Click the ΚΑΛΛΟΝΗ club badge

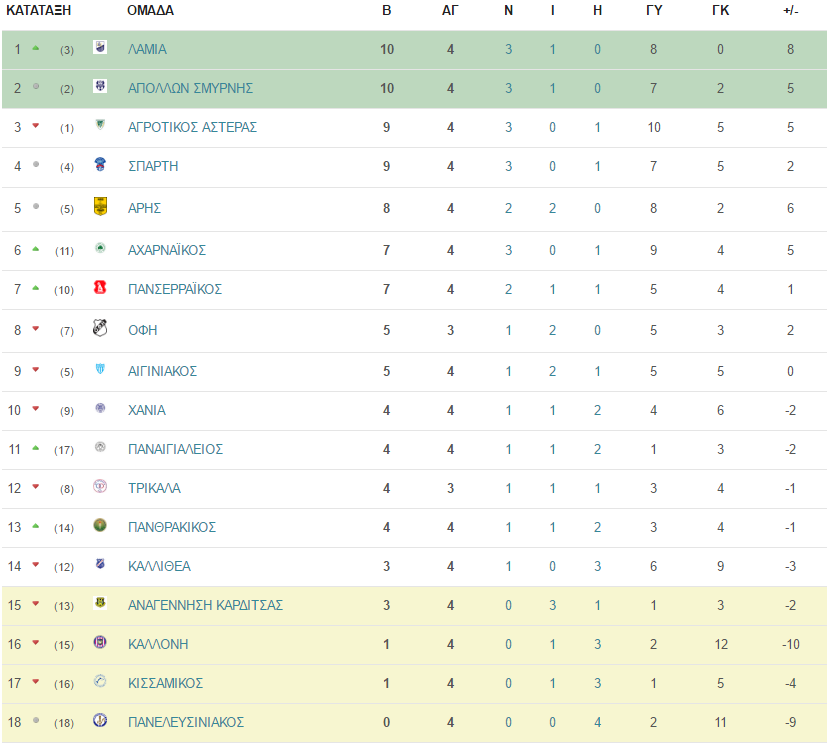coord(100,642)
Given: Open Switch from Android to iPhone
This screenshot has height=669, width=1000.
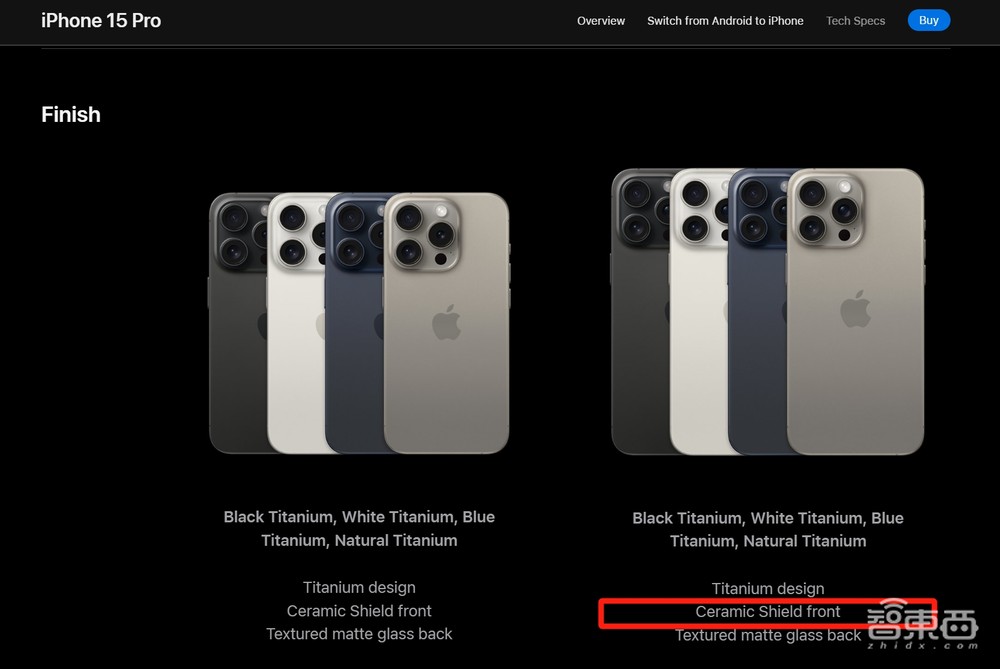Looking at the screenshot, I should tap(725, 21).
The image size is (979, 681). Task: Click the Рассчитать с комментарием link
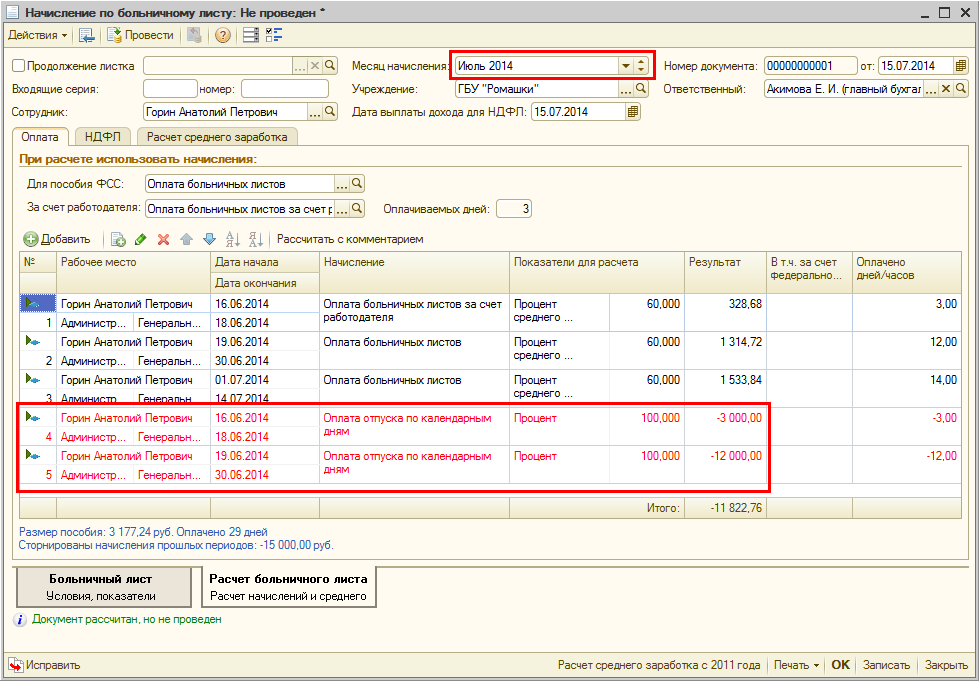coord(350,239)
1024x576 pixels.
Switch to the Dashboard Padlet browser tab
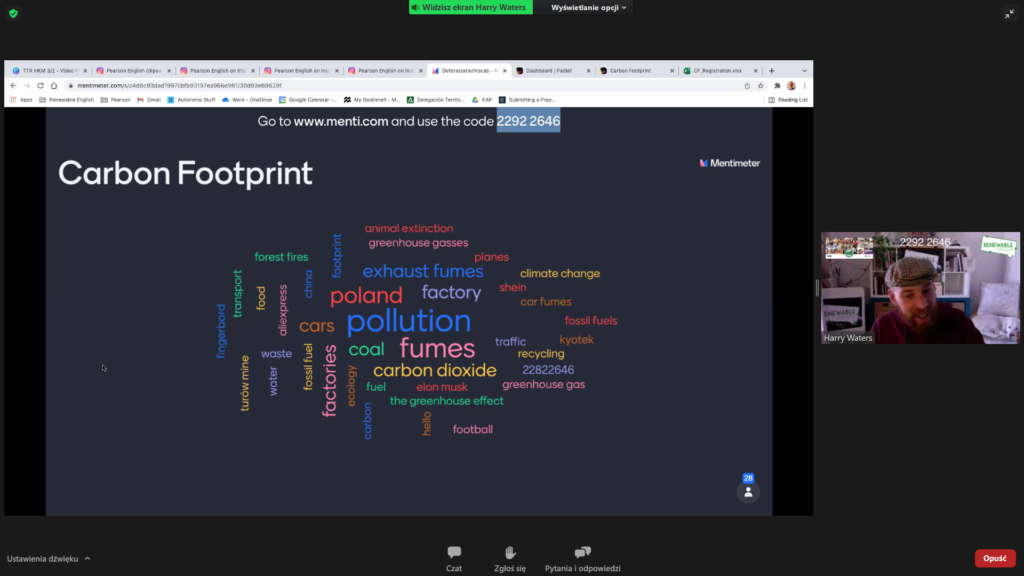(x=551, y=71)
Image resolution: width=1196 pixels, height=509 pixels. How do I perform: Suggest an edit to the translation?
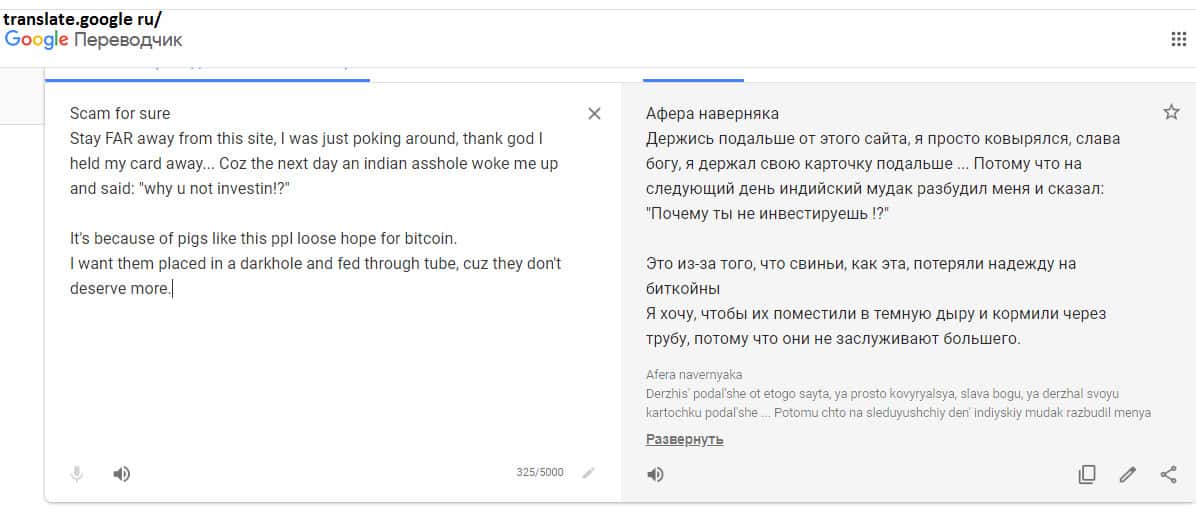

☆ ☆ ☆

* Instructions for the task: Starting with the top line, write out all the data above exactly; keep the pictures out.

* Result of this task:
Click the ΚΑΛΛΟΝΗ club badge

coord(100,642)
Given: Open Switch from Android to iPhone
This screenshot has height=669, width=1000.
Looking at the screenshot, I should tap(725, 21).
The image size is (979, 681). Task: Click the Рассчитать с комментарием link
coord(350,239)
1024x576 pixels.
Switch to the Dashboard Padlet browser tab
(x=551, y=71)
Image resolution: width=1196 pixels, height=509 pixels. How do I perform: Suggest an edit to the translation?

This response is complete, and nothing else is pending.